At most, the Cuban leadership would approve of gringos and Cubans

exchanging ideas about the best way to cook fried plantains, the amount

of mint one should use to prepare a mojito or the advantages of oyster

cocktails over Viagra pills, but not much beyond this.

But, since the blockade/embargo is framed as a humanistic issue, the

discourse surrounding it cannot be besmirched with materialistic

considerations. This is why Foreign Minister Rodriguez takes

globalization at its word and speaks of human rights, the exchange of

ideas and the flow of information.

He even bemoans the curtailment of the constitutional rights of US

citizens, who are denied the right to travel to Cuba. No matter how hard

Rodriguez tries to resemble Thomas Paine, however, we all know he is

merely a shopkeeper, and that, behind his spiel hides Cuba’s interest in

selling daiquiris, traditional summer shirts and multi-colored maracas

to gringos.

Rodriguez’ efforts at sounding convincing stand a chance only within a

closed circle of drowsy diplomats. His speech is divested of all

sincerity from the start by the very nature of the speaker, the Cuban

government, by its authoritarian character and the way in which it

manipulates the rights of its quasi-citizens.

His rhetorical euphemisms turn into contradictions as soon as they are

voiced, and these contradictions become sheer hypocrisy, for Bruno is

one creature on the face of this earth who has no right to invoke the

curtailment of rights by others, and this because he represents a State

that denies Cubans the possibility of exercising such rights.

First of all, the Cuban government restricts the rights of its citizens

to travel freely within Cuba. The internal movements of the population

continue to be governed by a medieval decree law.

This government also denies Cuban émigrés the right to freely visit and

travel around the country, a right that would be totally in keeping with

a society that is already clearly transnational and relies on this

condition to a considerable extent.

The recent migratory reform did not establish citizen rights.
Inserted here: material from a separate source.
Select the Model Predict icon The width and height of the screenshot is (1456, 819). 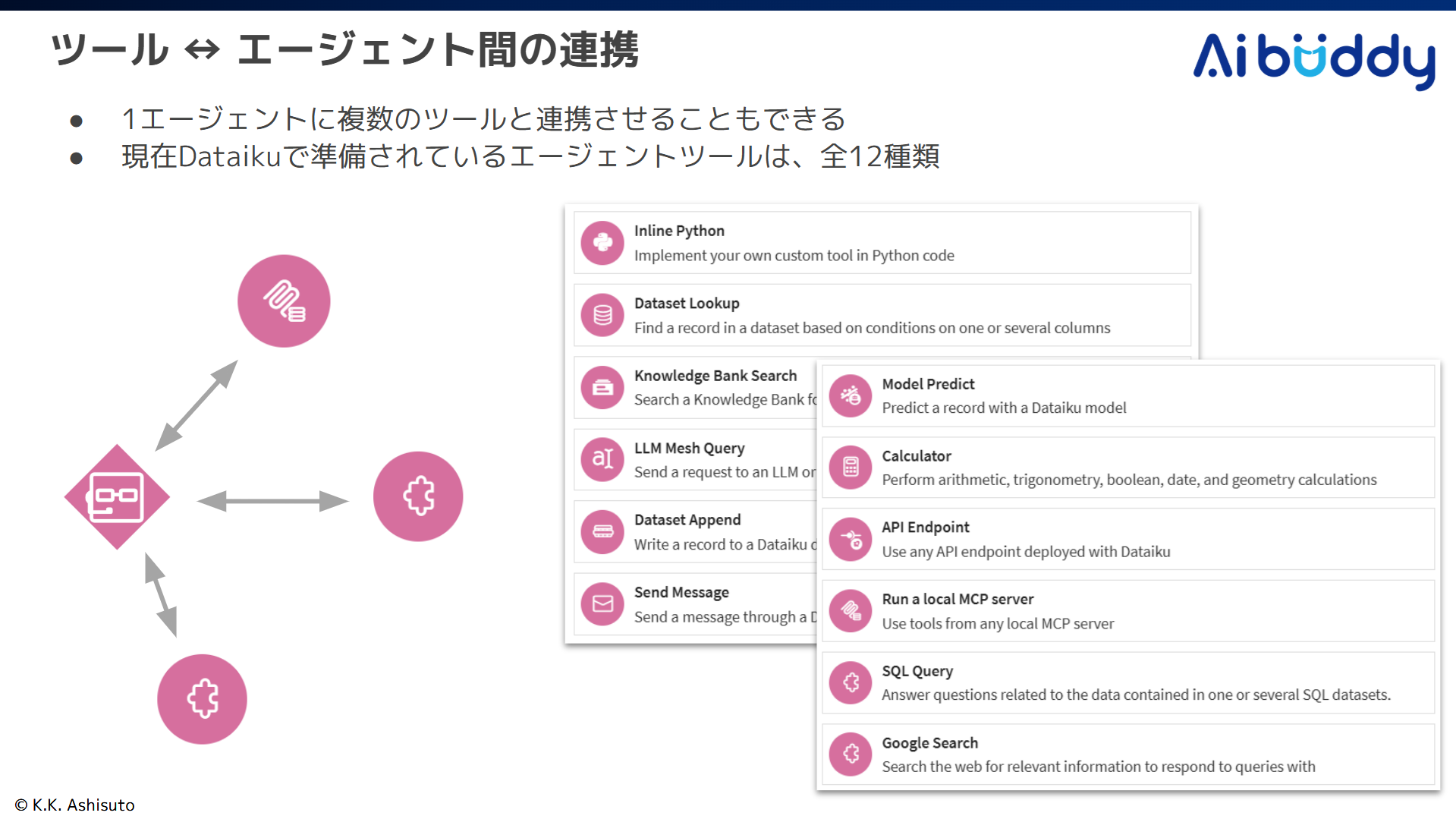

It only

made travel legislation more permissive, leaving intact the mechanisms

that maintain Cuban émigrés in their condition of exiles who are denied

full rights.

Foreign Minister Rodriguez also represents a State that restricts the

flow of information by denying the immense majority of its population

access to the Internet (to blame this situation on the blockade is a

bare-faced lie) and by maintaining strict control over the printed

publications to which Cubans have access.
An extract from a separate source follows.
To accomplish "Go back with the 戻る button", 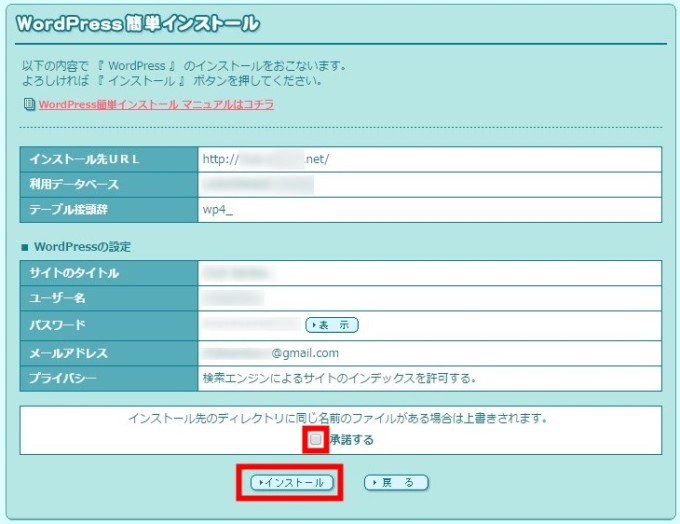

Numerous books, some of them written by Cuban authors whose intellectual

merit has earned them international recognition, are kept on

inaccessible shelves at Cuba’s National Library, and I know of cases in

which whole series of works have been turned into pulp because of their

ideological content.

Hundreds of works, containing the very best of intellectual production

from around the world, remain out of the reach of Cubans simply because

these books are published outside of Cuba, where, by contrast, all of

the ideological pamphlets regurgitated by the regime’s followers are

enthusiastically published.

Finally, Rodriguez is a member of a political class that curtails and

represses all exchanges of ideas which take place outside the

government’s restricted premises and the interesting but extremely

short-lived spaces for authorized critique.

An intense production of ideas of the most varied nature is taking place

within Cuba – the island and the diaspora of our transnational society,

that is – and these ideas cannot be circulated or exchanged on the island.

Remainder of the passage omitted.